Zmarł z wychłodzenia
- Dosyć późnym wieczorem przypadkowa osoba, przechodzień, zauważył zwłoki mężczyzny, które leżały w lesie. Nasze postępowanie wykluczyło udział osób trzecich w tym zdarzeniu. Przyczyną śmierci było wychłodzenie - mówi nam Michał Rusak z komendy miejskiej policji w Gdyni. Wtedy, przed laty, policjanci z Gdyni nie byli jednak w stanie ustalić tożsamości mężczyzny. Rusak wspomina, że wypytywali o niego m.in. bezdomnych. - W takim środowisku mógł taki mężczyzna być znany. Ale nie był - mówi policjant.

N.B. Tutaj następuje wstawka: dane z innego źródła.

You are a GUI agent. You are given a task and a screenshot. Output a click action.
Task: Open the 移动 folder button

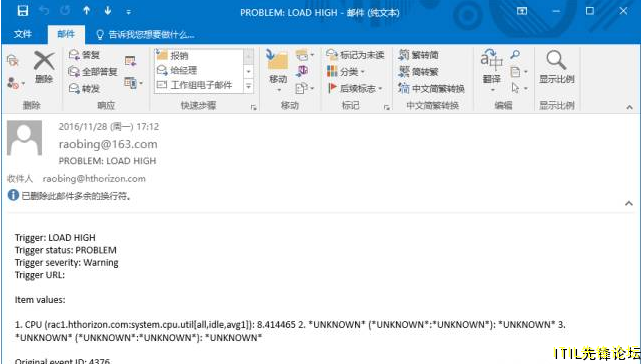pyautogui.click(x=278, y=70)
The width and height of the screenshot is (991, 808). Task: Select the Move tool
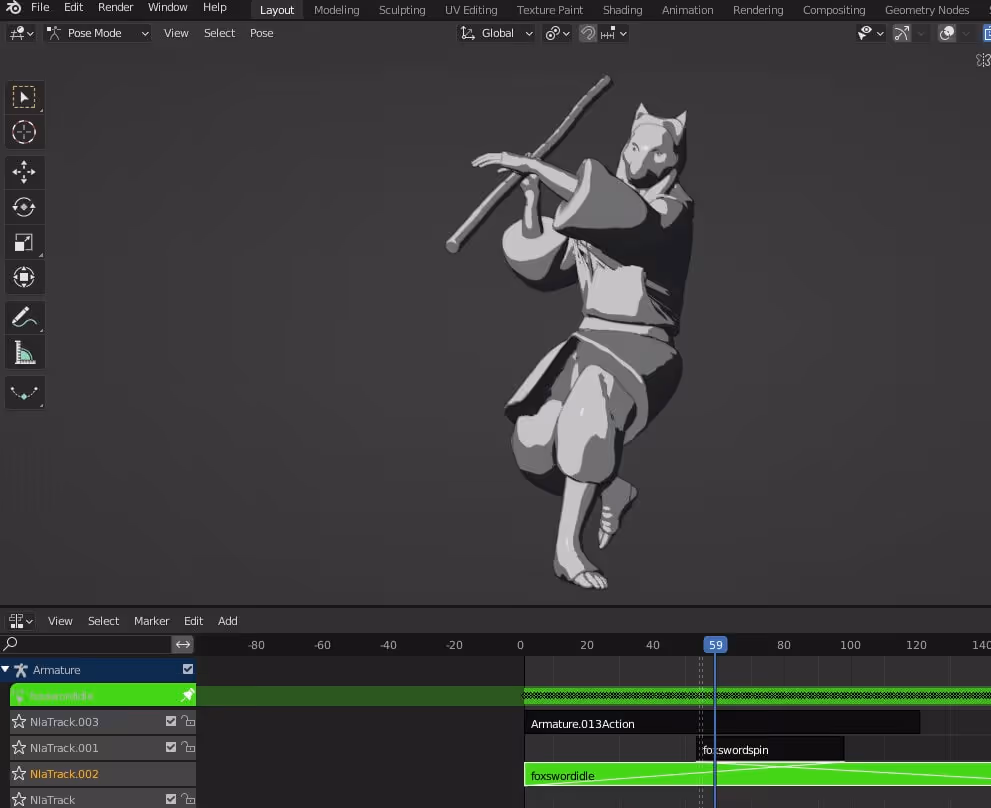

Brak identyfikacji zwłok spowodował, że do bazy wprowadzono dane NN i Cezary został pochowany w bezimiennym grobie. Rusak przekonuje jednocześnie, że wszelkie dane, które mogłyby się przyczynić do identyfikacji zmarłego, zostały wprowadzone do policyjnych baz.
Nie skojarzyli danych
Jak to jednak możliwe, że policjanci z Rumii, którzy mieli poszukiwać zaginionego Cezarego, nie zweryfikowali tak istotnych informacji w ogólnodostępnej bazie danych? Dlaczego policjanci prowadzący poszukiwania nie skojarzyli aż tylu znaczących informacji? Dlaczego dane pochodzące z dwóch śledztw połączone zostały ze sobą dopiero po trzech latach? - Szukając osoby zaginionej sprawdza się miejsca, w których mogłaby przebywać: jego kontakty, znajomych - mówi Anetta Potrykus z komendy miejskiej policji w Wejherowie. Co z bazami zmarłych osób NN? - Te zdjęcia często bardzo trudno dopasować do zdjęć osób zaginionych, które dostajemy od rodzin - twierdzi Potrykus.

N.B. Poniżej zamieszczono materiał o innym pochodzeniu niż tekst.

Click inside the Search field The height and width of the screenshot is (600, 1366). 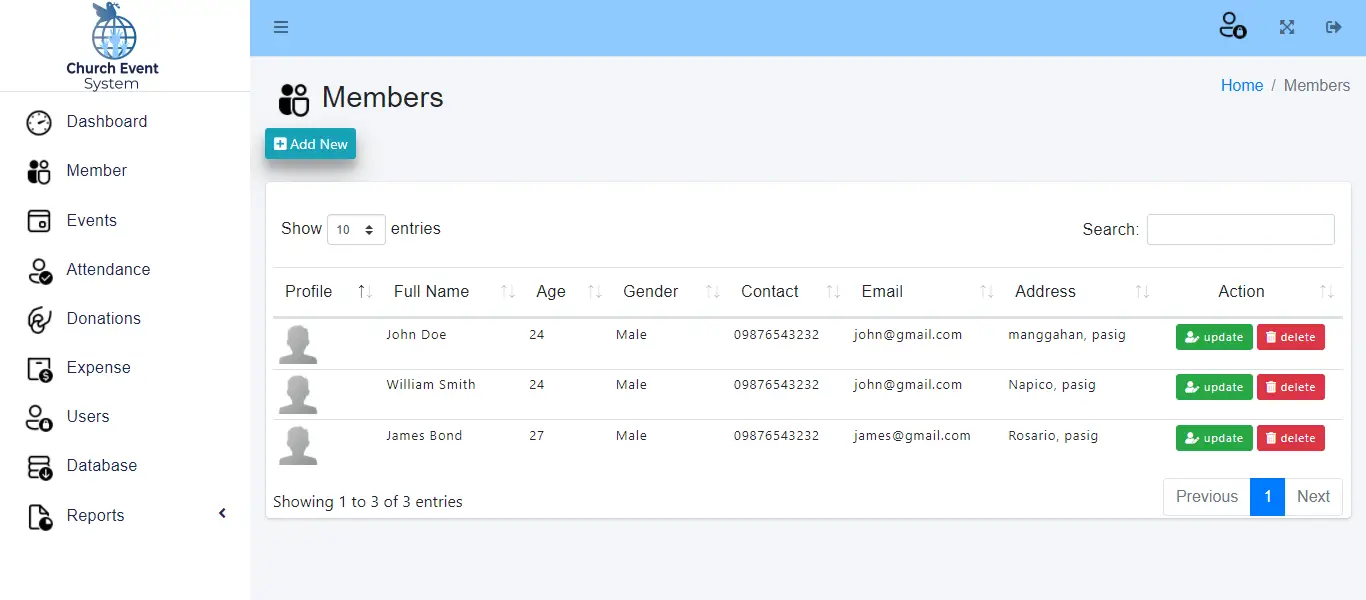coord(1240,229)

Dodaje jednak, że na wniosek komendanta powiatowego zostały wszczęte czynności wyjaśniające i jeśli kontrola wykaże nieprawidłowości, winni poniosą odpowiedzialność.
- Coś takiego nie powinno mieć miejsca! W dobie informatyzacji?! Ja codziennie się budziłem i szedłem spać zastanawiając się, kiedy poznam prawdę - mówi ojciec Cezarego.
Prochy jego syna spoczęły już w rodzinnym grobie.